The story of modern-day cheap food and the green revolution are deeply connected, and as is noted in the Agitator thread (by myself, among others), this is not an entirely bad thing. I’m an environmentalist, and I’m not an optimist of the Julian Simon school of thought; I do believe that the Earth is finite (although the limits are, to some extent, elastic), and I think that the human population will have to be limited in the long run, though I think the only way for that will work is if it’s voluntary. However, in the short run, whether or not we believe that the planet is over-populated, it is not right that people should starve if we can prevent it. And right now, we can, and industrial agriculture made that possible, both by increasing the food supply and lowering food prices. Garrett Hardin‘s lifeboat metaphor is one of the foulest ideas I’ve ever heard associated with environmentalism, and criticizing industrial agriculture for enabling population growth without widespread starvation skirts dangerously close to that way of thinking.

That said, industrial agriculture should not be immune to criticism. What Charlotte Allen – and Radley Balko – overlook is that although industrializing agriculture made food prices lower in part through economies of scale and greater productivity, it also created a number of negative externalities. Tegtmeier and Duffy (2004), for example, examined the costs of soil erosion, water and air pollution, biodiversity loss, and human health impacts from conventional agriculture, and suggested that in total, 5 – 16.9 billion dollars are spent annually in the US to pay for the consequences of industrial agriculture. Those numbers are large, but they might be a reasonable price to pay to prevent hunger. However, the problems for which Tegtmeier and Duffy are evaluating costs are not static; for example, erosion imposes an annual cost, but the annual cost will go up as arable land is reduced and soil fertility is lost. When I go to the grocery store and buy a pint of strawberries that were grown on a conventional farm on the other side of the continent, I do not pay those extra costs. Society – and the surrounding environment – does.

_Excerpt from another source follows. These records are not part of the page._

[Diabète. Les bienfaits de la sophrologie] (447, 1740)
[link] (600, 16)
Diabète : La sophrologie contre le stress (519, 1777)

We will pay those costs eventually – unless we take a critical look at industrial agriculture. Critical assessment doesn’t mean that we deny that industrial agriculture has helped people; it means we work to assess the unintended consequences to both environmental and human health, and look for alternative practices that can stave off those consequences while retaining the advantages. And there’s my Julian Simon moment – I think that there is plenty of evidence that with enough political will, sustainable agricultural practices can be implemented, and they do not mean either a low-productivity agriculture that will not feed our population, or a return to individual subsistence agriculture. Criticizing industrial agriculture for its well-documented environmental and health consequences does not mean that one must necessarily take an abhorrent moral stance with regard to the human population and our well-being.